Operating Expenses Operating expenses of the exploration and production segment increased by 19.7% from RMB409,336 million in 2016 to RMB489,955 million in 2017. This increase was primarily due to the combined effects of (i) realized gains derived from the disposal of certain equity interests in the Trans-Asia Pipeline in 2016, and (ii) the increase in depreciation, depletion and amortization in 2017.
We enhanced our control over costs and expenses continuously. Our unit oil and gas lifting cost was US$11.53 per barrel in 2017, representing a decrease of 1.2% from US$11.67 per barrel in 2016.
Profit from Operations In 2017, in response to the increasingly complex development situation, in domestic operations, we adhered to the low-cost strategy and the meticulous management, optimized development plans, and took multi-measures to save energy and tap the potential synergies so as to raise the profit per single well. In overseas operations, we devoted major efforts to broadening sources of income and reducing expenditure as well as cutting costs and enhancing efficiency by various means such as optimizing assets and decreasing inventory.
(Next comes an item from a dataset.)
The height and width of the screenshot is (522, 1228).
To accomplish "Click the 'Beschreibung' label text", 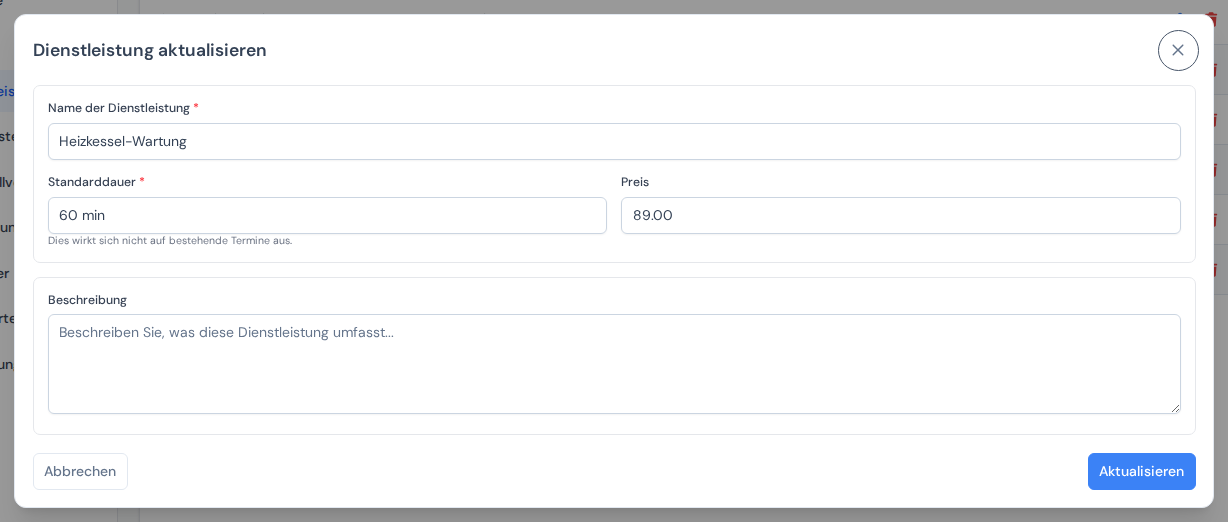I will point(87,300).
In 2017, the exploration and production segment realized an operating profit of RMB15,475 million, representing an increase of RMB12,327 million from RMB3,148 million in 2016, contributing a substantial increase in the profit level.
Refining and Chemicals Segment
Revenue The revenue of the refining and chemicals segment increased by 21.5% from RMB582,510 million in 2016 to RMB707,804 million in 2017. This increase was primarily due to the increase in oil prices and the production of high-profitability products as a result of our optimized product structure. Both the sales volume and price of most of the refined and chemical products were increased.
Operating Expenses Operating expenses of the refining and chemicals segment increased by 22.9% from RMB543,484 million in 2016 to RMB667,843 million in 2017. This increase was primarily due to the combined effects of (i) the increase in the expenses associated with the purchase of crude oil and feedstock oil from external suppliers; and (ii) impairment provision for some petrochemical assets with higher costs of production and operation in accordance with the accounting standards.
In 2017, we continued to optimize our productions and operations in the refining and chemicals segment. Due to the effects of the increase in the processing volume of crude oil and strengthened control over costs and expenses, the cash processing cost of our refineries was RMB169.04 per ton, representing a decrease of RMB10.89 per ton from RMB179.93 per ton in 2016.
Profit from Operations In 2017, in our refining and chemicals segment, we focused on the principle of market orientation and benefit, energetically pushed forward the structure optimization, reform and innovation, increased the production of high value-added and market-favorable products, and improved internal profit generating capabilities; intensified control over costs and expenses. These efforts resulted in several economic indicators being better than 2016 and maintaining a dominant position in profit contribution. In 2017, we realized operating profits of RMB39,961 million in the refining and chemicals segment, representing an increase of 2.4% as compared with RMB39,026 million in 2016. The refining operations recorded an operating profit of RMB32,573 million, representing an increase of 18.2% as compared with RMB27,565 million in 2016 due to the optimized product structure and the increase in gross profit. Taking advantage of the prosperous cycle of the chemical product market, we increased the sales of high-profitability products. However, as affected by the impairment provision for some petrochemical assets with higher production and operation costs, our chemical operations realized an operating profit of RMB7,388 million, representing a decrease of 35.5%, as compared with RMB11,461 million in 2016.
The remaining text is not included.